AVAILABLE DATA.
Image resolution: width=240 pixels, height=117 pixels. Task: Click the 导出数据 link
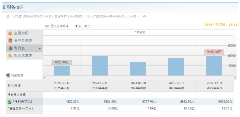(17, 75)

...

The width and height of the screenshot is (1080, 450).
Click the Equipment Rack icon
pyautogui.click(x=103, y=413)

TASK. Please turn the lines of the listing into a numbered list, starting at the line that contains "The width and" and ending with the line that contains "pyautogui.click(x=103, y=413)", with blank lines left out.

REPLY.
1. The width and height of the screenshot is (1080, 450).
2. Click the Equipment Rack icon
3. pyautogui.click(x=103, y=413)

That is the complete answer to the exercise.